5
DEC2006
mail_to_news.rb
[Note: You need to know what the Gateway is before reading this article.]
There are two halves to the Ruby Gateway. One half runs as a qmail filter for an email address on the Ruby Talk mailing list. Every message sent to that address is piped through this filter with a shell script like:
ruby /path/to/gateway/bin/mail_to_news.rb /path/to/mail_to_news.log
The email is piped to the filter via the standard input and the code is expected to handle the message by posting it to comp.lang.ruby or choosing to ignore it. If the filter exits normally, qmail considers the matter handled. A non-zero exit code will cause the filter to be called with that same message again later.
The Code
Let's dive right into the source of this half of the Gateway:
GATEWAY_DIR = File.join(File.dirname(__FILE__), "..").freeze
$LOAD_PATH << File.join(GATEWAY_DIR, "config") << File.join(GATEWAY_DIR, "lib")
# ...
The code above just sets things up so this script can require
some other files in the project normally. Here are those require
s:
# ...
require "servers_config"
require "nntp"
require "net/smtp"
require "logger"
require "timeout"
# ...
The last three requires are standard Ruby libraries. The first two are not.
The servers_config.rb
file sets up a ServerConfig
Module
with information needed to connect to our email and Usenet hosts. I will not show this file, but the references should be obvious when see them.
The nntp.rb
is pretty much a vendored copy of the net-nntp library. I've made some minor changes for debugging output purposes, but the library functions the same.

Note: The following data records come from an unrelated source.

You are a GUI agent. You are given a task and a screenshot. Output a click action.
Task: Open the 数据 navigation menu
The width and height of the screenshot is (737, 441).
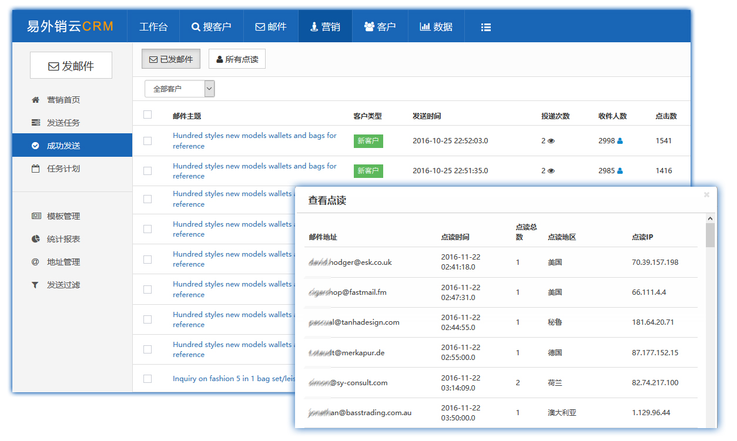436,27
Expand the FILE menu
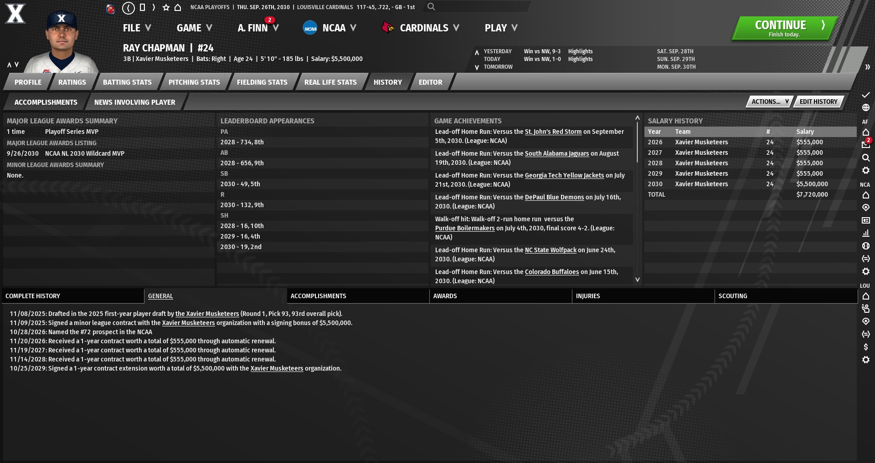 (136, 28)
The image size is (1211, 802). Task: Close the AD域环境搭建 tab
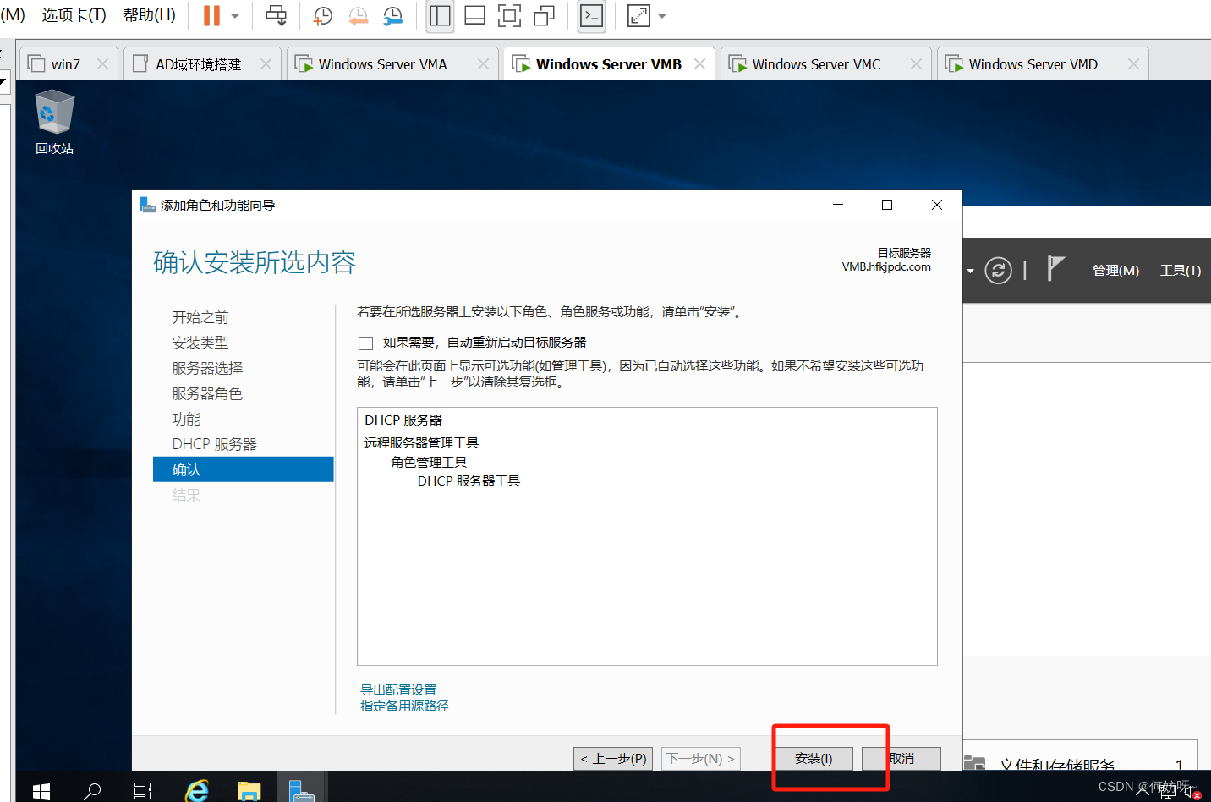click(266, 64)
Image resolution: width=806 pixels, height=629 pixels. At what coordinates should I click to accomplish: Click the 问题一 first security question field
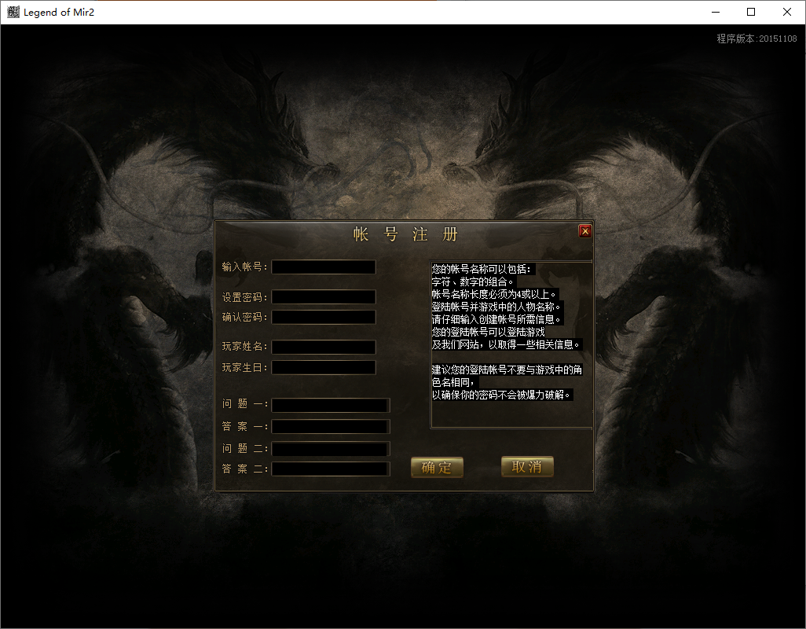tap(330, 405)
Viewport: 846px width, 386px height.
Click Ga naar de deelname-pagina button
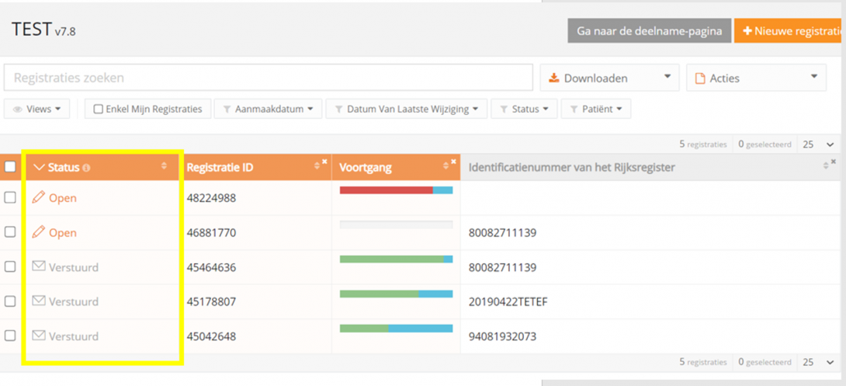[x=649, y=32]
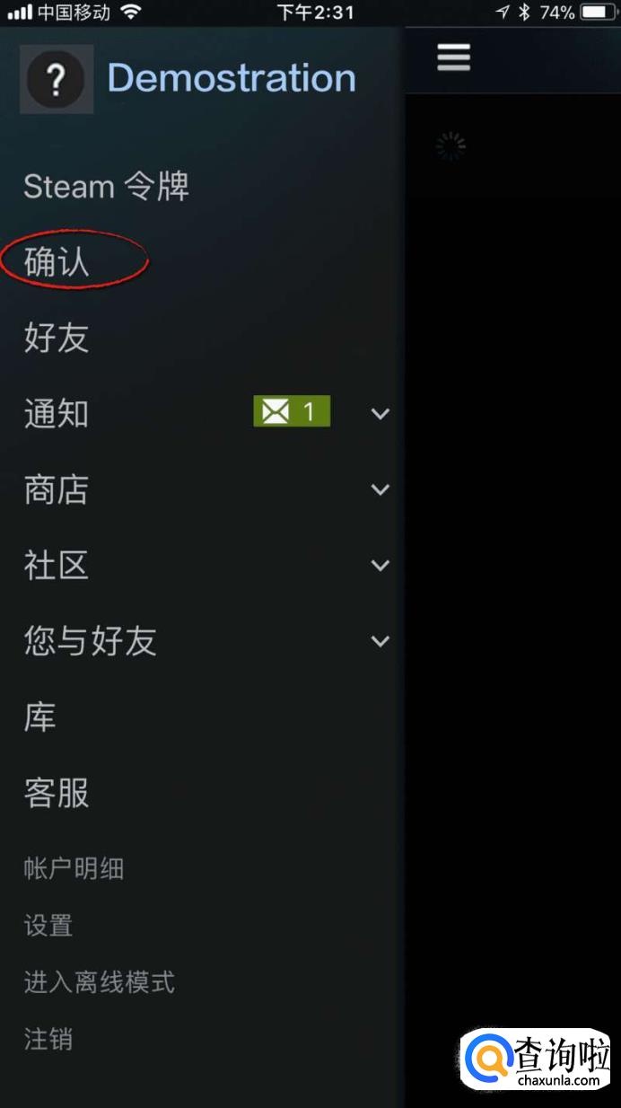The image size is (621, 1108).
Task: Tap the 注销 logout link
Action: (x=48, y=1040)
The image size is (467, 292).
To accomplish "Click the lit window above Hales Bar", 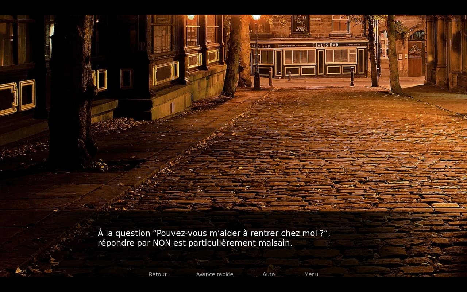I will pyautogui.click(x=340, y=23).
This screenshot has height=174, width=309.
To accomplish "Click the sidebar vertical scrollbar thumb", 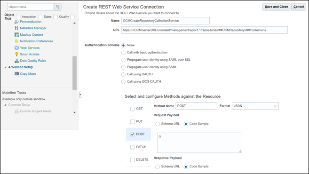I will pyautogui.click(x=74, y=73).
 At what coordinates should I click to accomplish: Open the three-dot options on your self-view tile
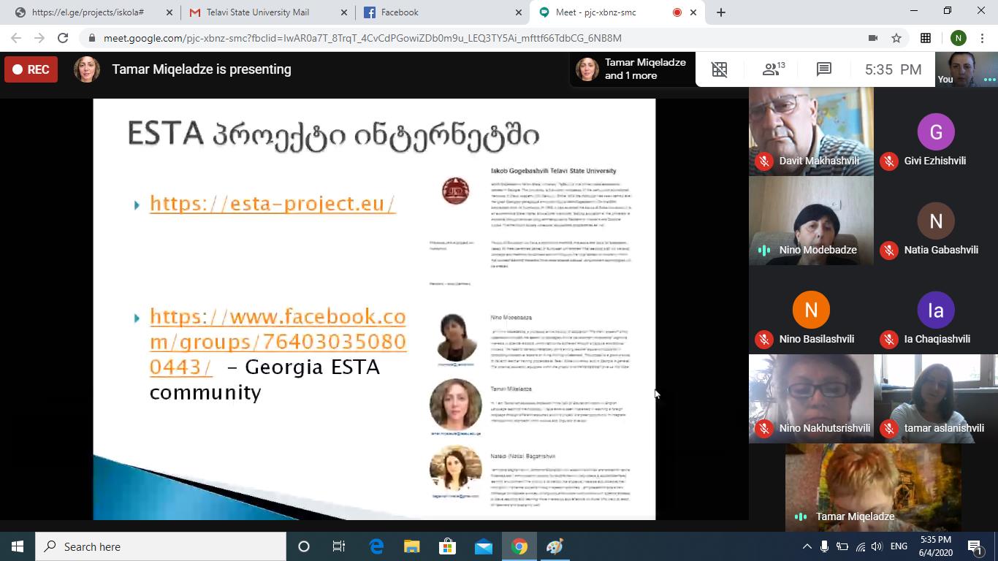pos(989,80)
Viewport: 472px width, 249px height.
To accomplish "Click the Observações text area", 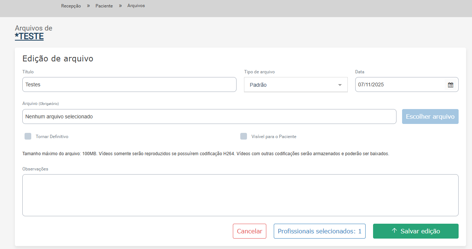I will pyautogui.click(x=240, y=195).
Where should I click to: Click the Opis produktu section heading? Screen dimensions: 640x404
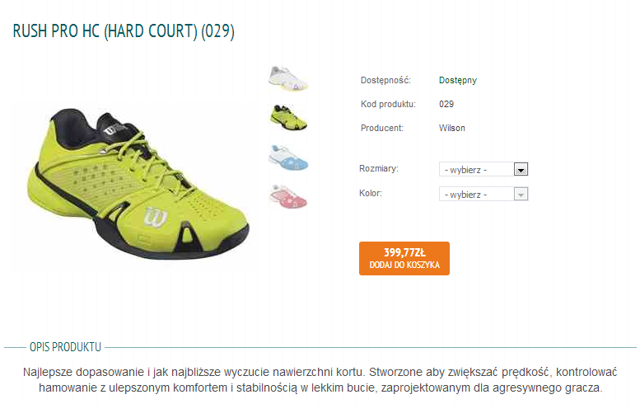pyautogui.click(x=65, y=347)
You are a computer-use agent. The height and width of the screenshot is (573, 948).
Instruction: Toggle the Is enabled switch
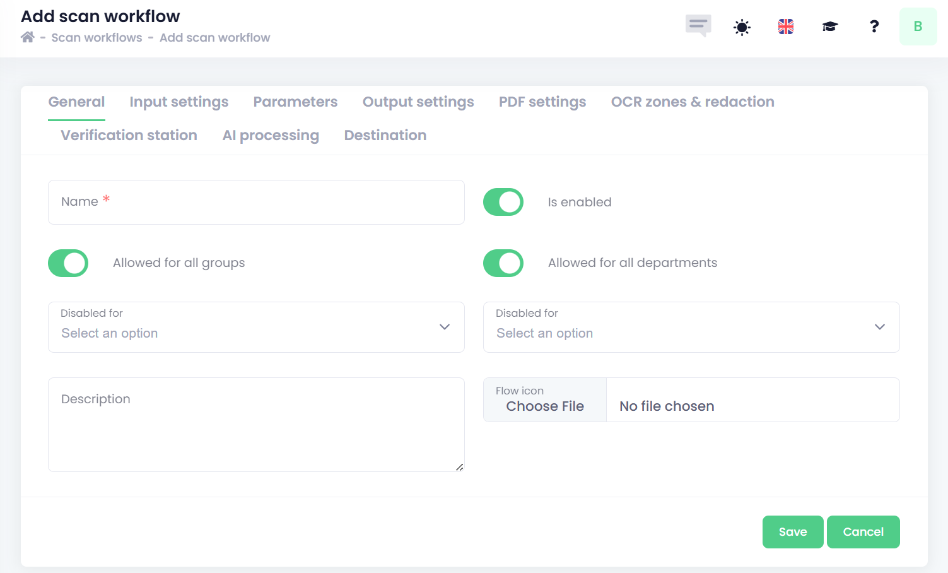(x=503, y=202)
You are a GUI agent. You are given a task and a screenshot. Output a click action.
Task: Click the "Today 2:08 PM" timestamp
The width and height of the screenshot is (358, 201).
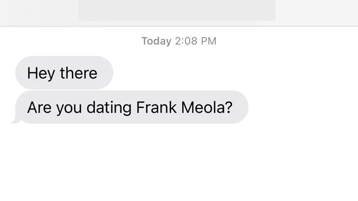tap(179, 41)
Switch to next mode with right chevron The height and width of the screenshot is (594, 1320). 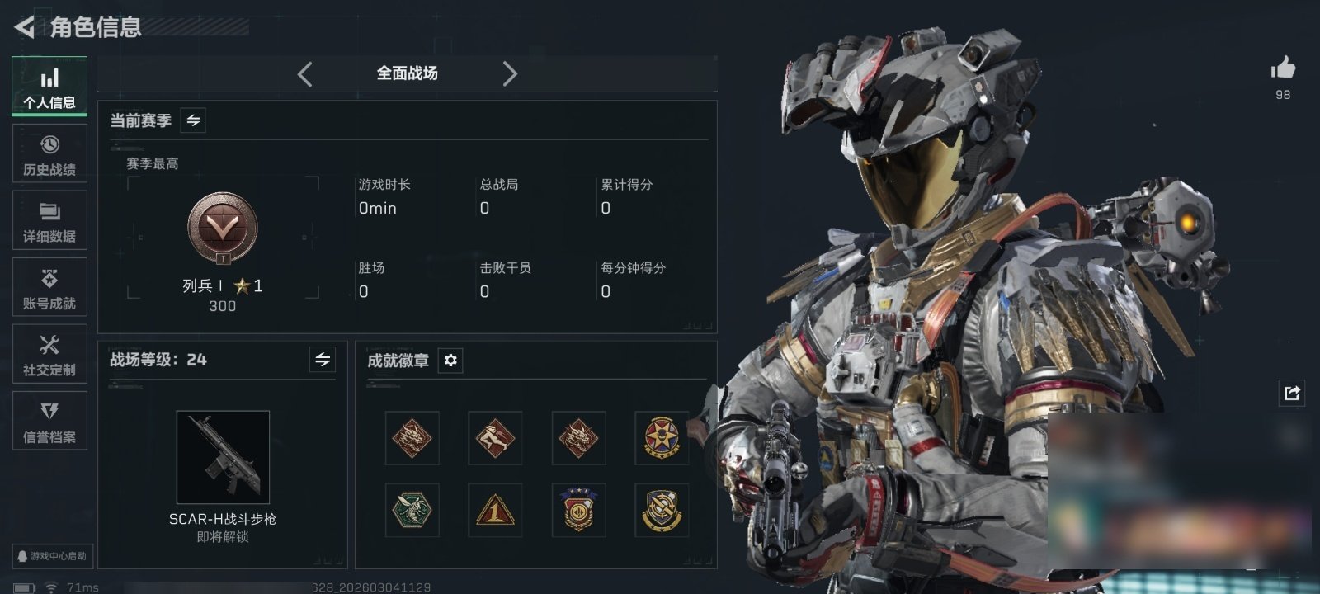510,74
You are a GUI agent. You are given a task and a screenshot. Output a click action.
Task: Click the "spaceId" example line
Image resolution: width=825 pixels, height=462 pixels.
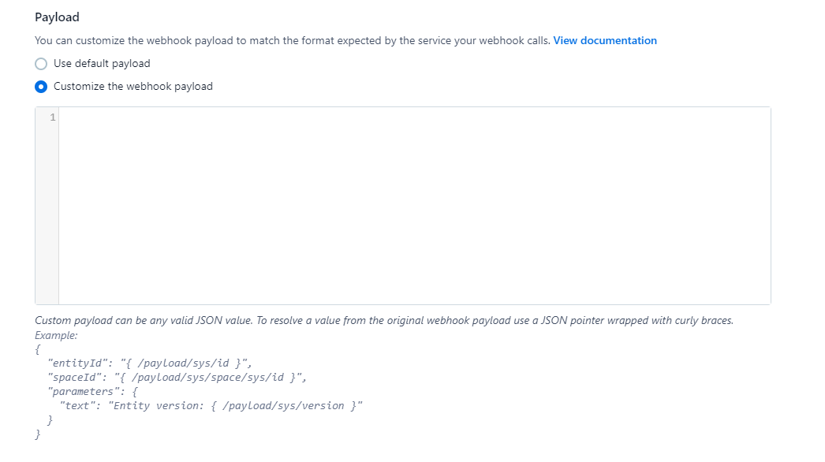(177, 378)
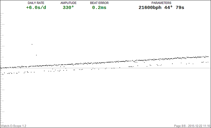Click the leftmost dots of the lower trace
Screen dimensions: 211x128
[2, 74]
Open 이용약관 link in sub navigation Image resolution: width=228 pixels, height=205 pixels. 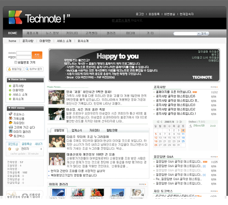45,41
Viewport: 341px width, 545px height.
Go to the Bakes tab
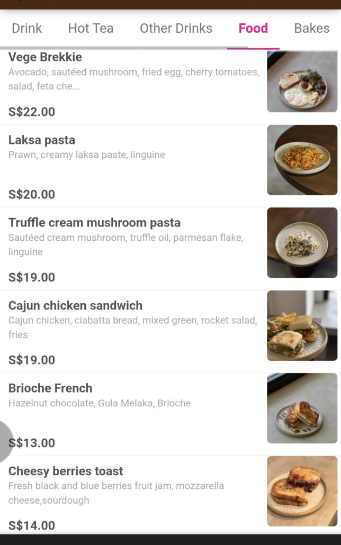pos(311,29)
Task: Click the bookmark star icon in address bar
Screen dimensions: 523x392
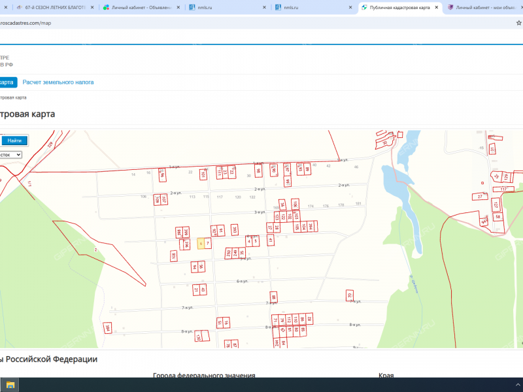Action: (x=518, y=22)
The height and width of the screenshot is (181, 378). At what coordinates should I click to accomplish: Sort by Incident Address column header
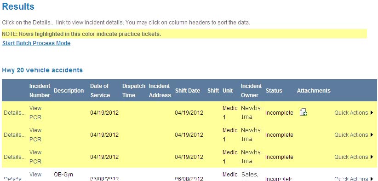point(160,90)
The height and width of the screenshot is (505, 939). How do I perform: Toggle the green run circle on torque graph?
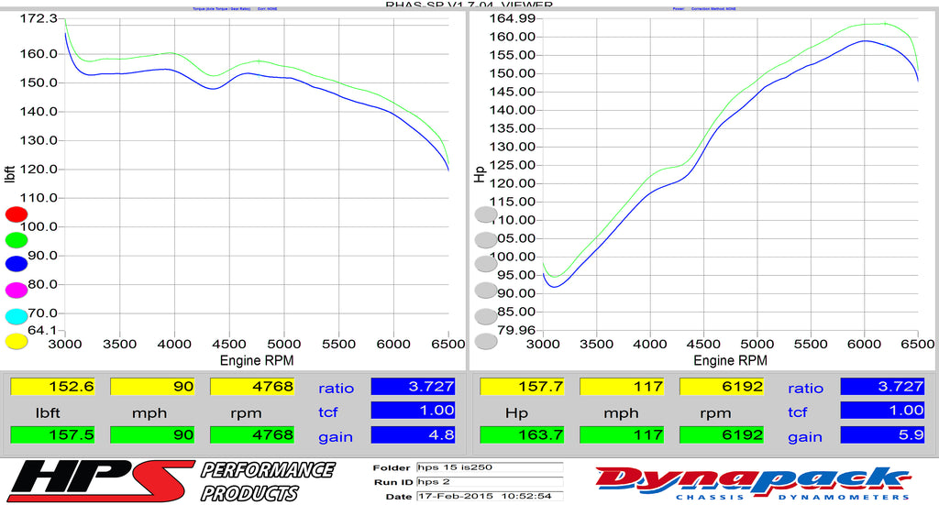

We're now ready to initiate logging. Here's the code that starts that process:
# ...
# prepare log
log = Logger.new(ARGV.shift || $stdout)
log.datetime_format = "%Y-%m-%d %H:%M "
# ...
That just builds a Logger
object and cleans up the default date and time formatting.
Now it's time to start setting variables in preparation for the coming email parse:
# ...
# only allow certain headers through
VALID_HEADERS = %w[ From Subject References In-Reply-To Message-Id Content-Type
Content-Transfer-Encoding Date X-ML-Name X-Mail-Count
X-X-Sender ]
valid_headers_re = /^(?:#{VALID_HEADERS.join("|")}):/i
# ...
The Gateway passes through only a subset of the email headers for the Usenet post. The above is the list of those headers and the Regexp
that will locate them.
Now, there are two types of messages we do not wish to forward: spam and a message sent to Ruby Talk by the other half of the Gateway (causing an infinite loop of sending). The following code prepares flags for these conditions:
# ...
# message flags
spam = false
mirrored = false
# ...
The following code allocates variables to hold key header information parsed from the message:
# ...
# header data
msg_id = "unknown"
subject = "unknown"
from = "unknown"
reply_to = "unknown"
ref = "unknown"
head = <<END_RECEIVED # build received header, including loop flag
Newsgroups: #{ServersConfig::NEWSGROUP}
X-received-from: This message has been automatically forwarded from the
ruby-talk mailing list by a gateway at #{ServersConfig::NEWSGROUP}. If it is
SPAM, it did not originate at #{ServersConfig::NEWSGROUP}. Please report the
original sender, and not us. Thanks!
Please see http://hypermetrics.com/rubyhacker/clrFAQ.html#tag24 too.
X-rubymirror: yes
END_RECEIVED
# ...
Note that we get the headers started with an X-received-from
explaining our service and add the X-rubymirror
flag the other half of the Gateway will use to detect that this half of the Gateway sent this new post we are creating.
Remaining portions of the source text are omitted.